◆ **Job**: Put every line of the items below into a Markdown table with the columns Row and Line, numbering each row. Skip blank lines and leave out the pictures.

◆ **Given data**:
----

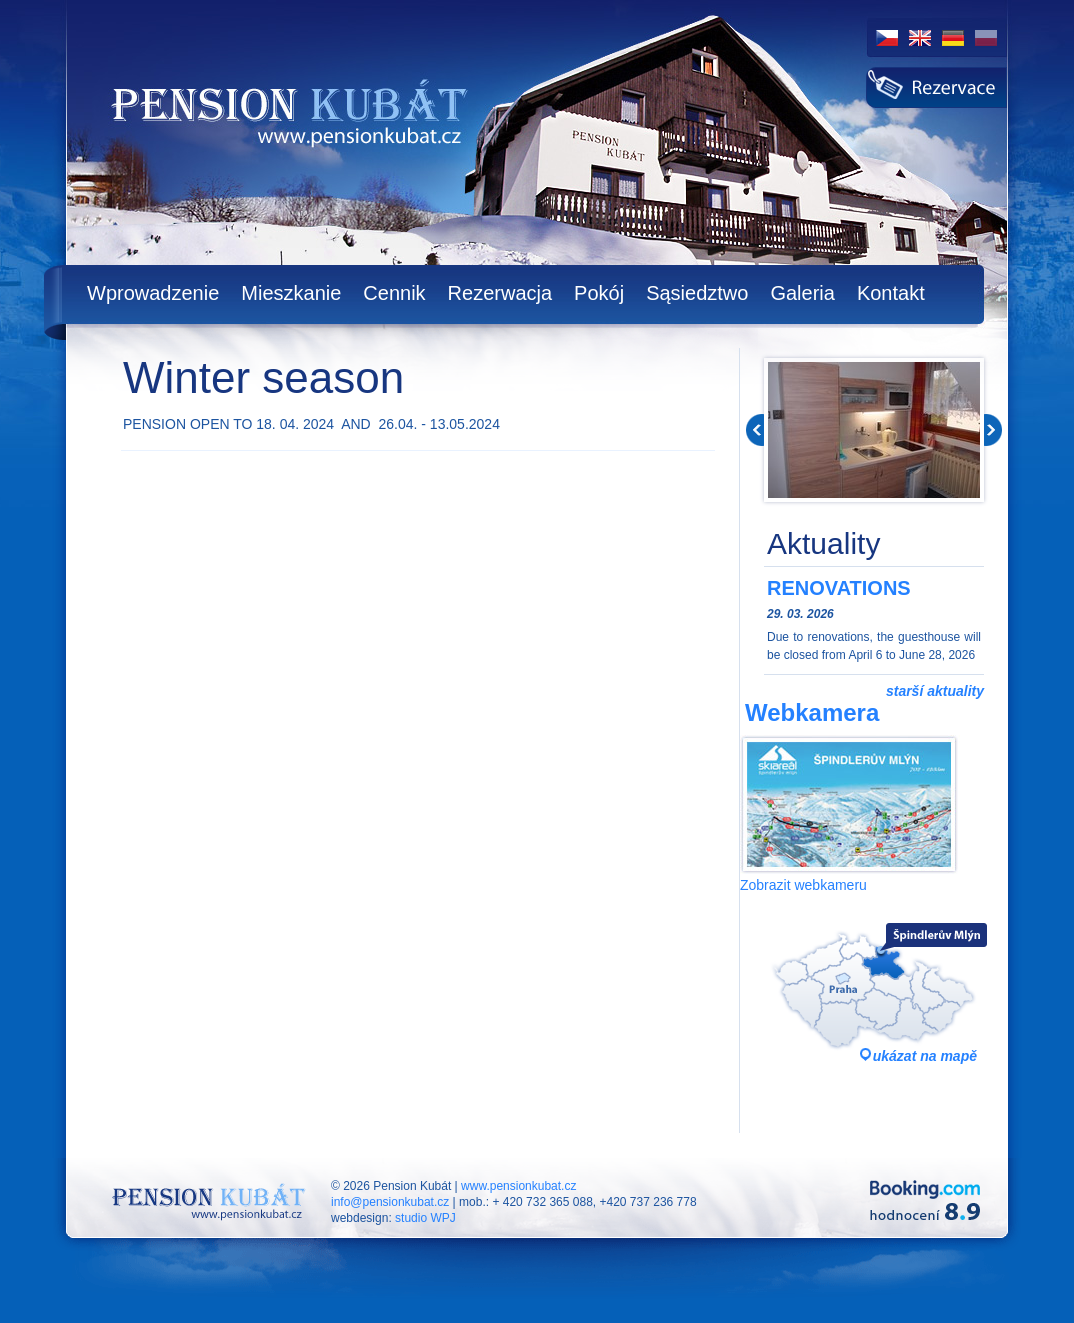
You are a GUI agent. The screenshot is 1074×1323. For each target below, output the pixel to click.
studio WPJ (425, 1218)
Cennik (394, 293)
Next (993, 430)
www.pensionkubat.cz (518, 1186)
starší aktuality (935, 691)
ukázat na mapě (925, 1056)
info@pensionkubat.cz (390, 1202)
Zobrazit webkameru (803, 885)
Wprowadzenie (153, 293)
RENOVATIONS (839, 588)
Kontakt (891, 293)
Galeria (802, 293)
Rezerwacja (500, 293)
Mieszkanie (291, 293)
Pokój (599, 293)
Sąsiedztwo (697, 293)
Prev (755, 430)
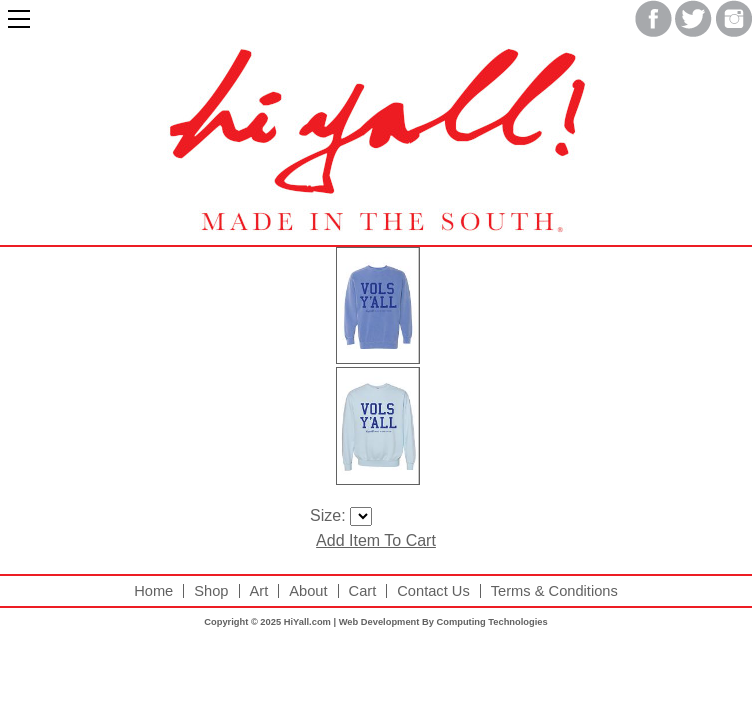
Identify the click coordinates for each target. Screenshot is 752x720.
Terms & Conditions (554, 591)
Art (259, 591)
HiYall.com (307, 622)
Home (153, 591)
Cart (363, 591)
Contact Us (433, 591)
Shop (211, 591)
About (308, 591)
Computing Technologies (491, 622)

----

◆ **Completed exercise**:
| Row | Line |
|---|---|
| 1 | You are a GUI agent. The screenshot is 1074×1323. For each target below, output the pixel to click. |
| 2 | studio WPJ (425, 1218) |
| 3 | Cennik (394, 293) |
| 4 | Next (993, 430) |
| 5 | www.pensionkubat.cz (518, 1186) |
| 6 | starší aktuality (935, 691) |
| 7 | ukázat na mapě (925, 1056) |
| 8 | info@pensionkubat.cz (390, 1202) |
| 9 | Zobrazit webkameru (803, 885) |
| 10 | Wprowadzenie (153, 293) |
| 11 | RENOVATIONS (839, 588) |
| 12 | Kontakt (891, 293) |
| 13 | Galeria (802, 293) |
| 14 | Rezerwacja (500, 293) |
| 15 | Mieszkanie (291, 293) |
| 16 | Pokój (599, 293) |
| 17 | Sąsiedztwo (697, 293) |
| 18 | Prev (755, 430) |
| 19 | Identify the click coordinates for each target. Screenshot is 752x720. |
| 20 | Terms & Conditions (554, 591) |
| 21 | Art (259, 591) |
| 22 | HiYall.com (307, 622) |
| 23 | Home (153, 591) |
| 24 | Cart (363, 591) |
| 25 | Contact Us (433, 591) |
| 26 | Shop (211, 591) |
| 27 | About (308, 591) |
| 28 | Computing Technologies (491, 622) |